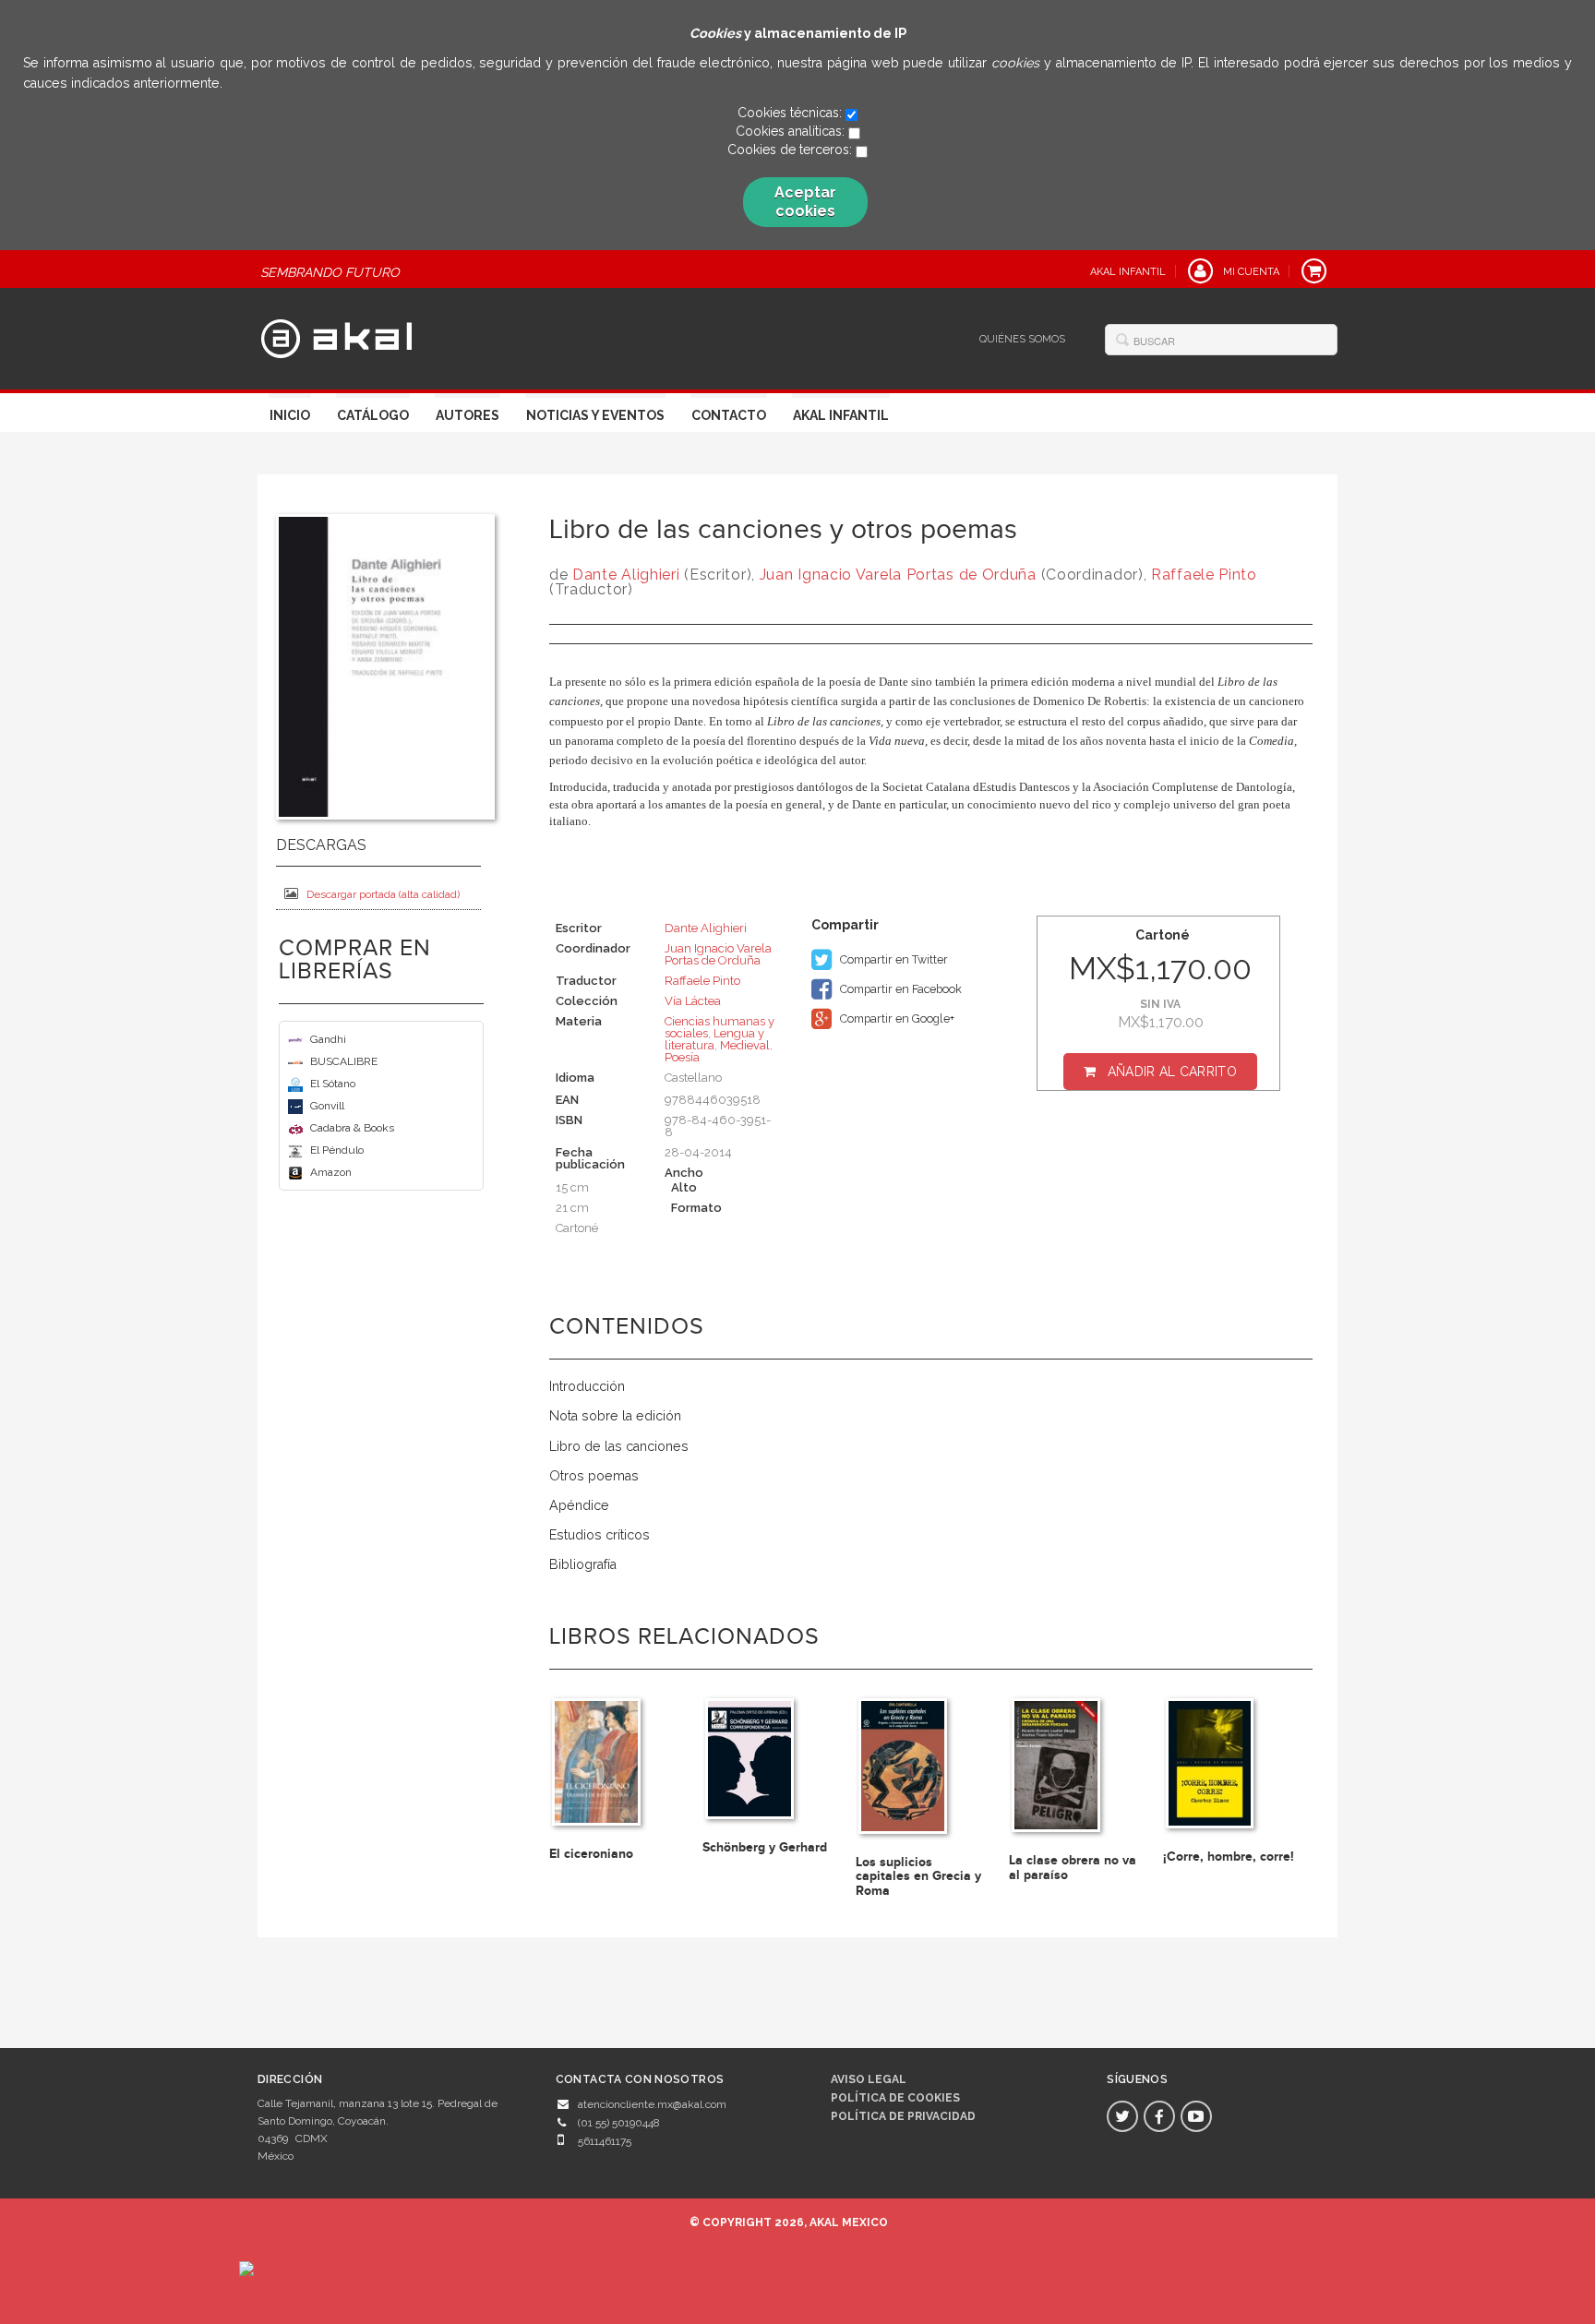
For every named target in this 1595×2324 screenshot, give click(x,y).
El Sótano (332, 1083)
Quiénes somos (1022, 339)
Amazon (331, 1172)
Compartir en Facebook (899, 989)
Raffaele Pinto (1204, 574)
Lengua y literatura (714, 1039)
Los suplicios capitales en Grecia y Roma (918, 1876)
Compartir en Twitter (892, 959)
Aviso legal (868, 2079)
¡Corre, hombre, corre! (1228, 1856)
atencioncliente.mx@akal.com (652, 2104)
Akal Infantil (841, 415)
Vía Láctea (693, 1001)
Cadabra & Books (352, 1127)
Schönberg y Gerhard (764, 1847)
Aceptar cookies (805, 202)
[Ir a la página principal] (336, 336)
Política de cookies (895, 2097)
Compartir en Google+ (895, 1018)
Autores (467, 415)
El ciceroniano (591, 1854)
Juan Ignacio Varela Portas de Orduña (898, 574)
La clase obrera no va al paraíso (1072, 1867)
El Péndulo (337, 1150)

====

All of the data above needs to be given again exactly. Leave out each image.

For every named target in this 1595×2324 screenshot, give click(x,y).
El Sótano (332, 1083)
Quiénes somos (1022, 339)
Amazon (331, 1172)
Compartir en Facebook (899, 989)
Raffaele Pinto (1204, 574)
Lengua y literatura (714, 1039)
Los suplicios capitales en Grecia y Roma (918, 1876)
Compartir en Twitter (892, 959)
Aviso legal (868, 2079)
¡Corre, hombre, corre! (1228, 1856)
atencioncliente.mx@akal.com (652, 2104)
Akal Infantil (841, 415)
Vía Láctea (693, 1001)
Cadabra & Books (352, 1127)
Schönberg y Gerhard (764, 1847)
Aceptar cookies (805, 202)
[Ir a la página principal] (336, 336)
Política de cookies (895, 2097)
Compartir en Google+ (895, 1018)
Autores (467, 415)
El ciceroniano (591, 1854)
Juan Ignacio Varela Portas de Orduña (898, 574)
La clase obrera no va al paraíso (1072, 1867)
El Péndulo (337, 1150)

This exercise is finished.